1.) The EPA is trying to kill us all — “Pilots, airlines and airports are warning the government’s proposed environmental restrictions on deicing fluid used to keep planes from freezing up and crashing could pose serious safety risks,” reports The Daily Caller’s Jonathan Strong. In order to protect nearby bodies of water, like streams and ditches and retention ponds, the EPA has proposed new regulations that would limit the amount of deicing fluid that airports can use to keep planes from crashing to 25 gallons. An EPA spokeswoman said that her organization “is concerned about the safety of the traveling public and the operational challenges that airports and airlines face in efficiently serving air traveler.” It appears the EPA is more concerned about satisfying the mermaid-huggers over at–well, who knows where these anti-airplane freaks are hiding.
2.) Coburn: ‘We have to win on facts’ — Proving yet again that Merle Haggard isn’t the only Okie from Muskogee to think deep thoughts, Oklahoma Sen. Tom Coburn told The Daily Caller’s Gautham Nagesh that for Republicans to win anything besides a Marco Rubio butt-kissing contest, “we have to win on facts and caring attitudes, not demoniz[ing] people.” Coburn was referring to his controversial speech at a recent rally, during which he referred to fellow lawmaker Nancy Pelosi as if she were a fellow human being and not the COO of purgatory. “I don’t want conservatives to win on the basis of emotion. If we lower ourselves to the level [liberals] operate on, we hurt ourselves and our arguments,” Coburn said, both in reference to attacks from MSNBC host Rachel Maddow and his decision to block unemployment benefits until there’s money to pay for them.
3.) With a single decree, Virginia governor and Confederate enthusiast pisses away years of accumulated goodwill — “Under pressure from critics,” writes the AP, “Gov. Bob McDonnell on Wednesday called it a ‘major omission’ not noting slavery in declaring April Confederate History Month in Virginia.” Sheila C. Johnson, a McDonnell supporter, anti-stutterer, and co-creator of the single largest nexus for degraded black popular culture and women’s underwear, blasted McDonnell. “The complete omission of slavery from an official government document, which purports to be a call for Virginians to ‘understand’ and ’study’ their history, is both academically flawed and personally offensive,” Johnson said. After floundering in front of the cameras, McDonnell released his own statement revealing for the first time that he knows what slavery was and feels bad that it happened. “Slavery was an evil, vicious and inhumane practice which degraded human beings to property, and it has left a stain on the soul of this state and nation,” he said.
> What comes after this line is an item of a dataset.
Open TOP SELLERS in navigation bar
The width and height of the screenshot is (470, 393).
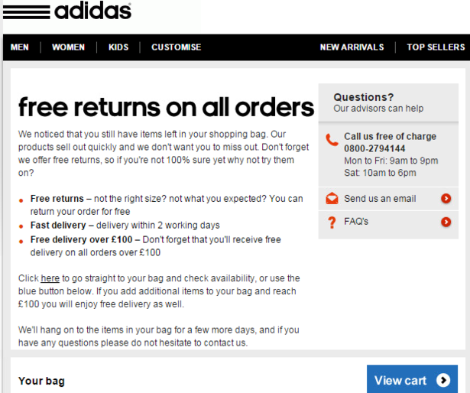pos(436,47)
4.) Democrats want their commie confirmation hearing, and they want it now — “Senate Democrats have rejected a Republican effort to delay a hearing for a liberal appeals court nominee” despite requests from all seven Republicans on the Senate judiciary committee that they be given more time to review the mad ravings of UC-Berkeley law professor Goodwin Liu, the AP reports. Though it will provide little comfort to Republicans, it’s not like the 9th Circuit matters.
5.) Small country has revolution — Protesters took up arms against security forces in the Central Asian cul-de-sac of Kyrgyzstan this week, leading to the overthrow of the country’s mentally stunted human-rights-violating dictator Kurmanbek Bakiyev. In response to the news that Bakiyev had fled to the Jalal-Abad region, joyful Kyrgyz set government buildings on fire and desecrated Bakiyev’s image wherever they found it. Afterward, “residents nervously went about their business on a clear spring morning, the snowcapped mountains visible in the distance,” proving that all these people needed was to spill a little tyrant blood.
6.) Big-hair ladies make big impression in Minnesota — “Before thousands of Minnesotans, former Alaska Gov. Sarah Palin and U.S. Rep. Michele Bachmann delivered a hard-edged message Wednesday of freedoms threatened and an overreaching liberal government that must be stopped at the polls in the fall elections,” reports the clearly awestruck Minneapolis Star Tribune. “They pitched ‘common-sense conservatism,’ wrapped in patriotic, down-home language, and voiced a repeated call to return Bachmann to Congress.” Even though the event wasn’t explicitly a fundraiser, Palin hustled the crowd anyway. “Will you do the rest of the world a favor and reelect Michele Bachmann?” Palin said. While we are not sure about this, Bachmann may have threatened to crash on Palin’s couch if she doesn’t get re-elected.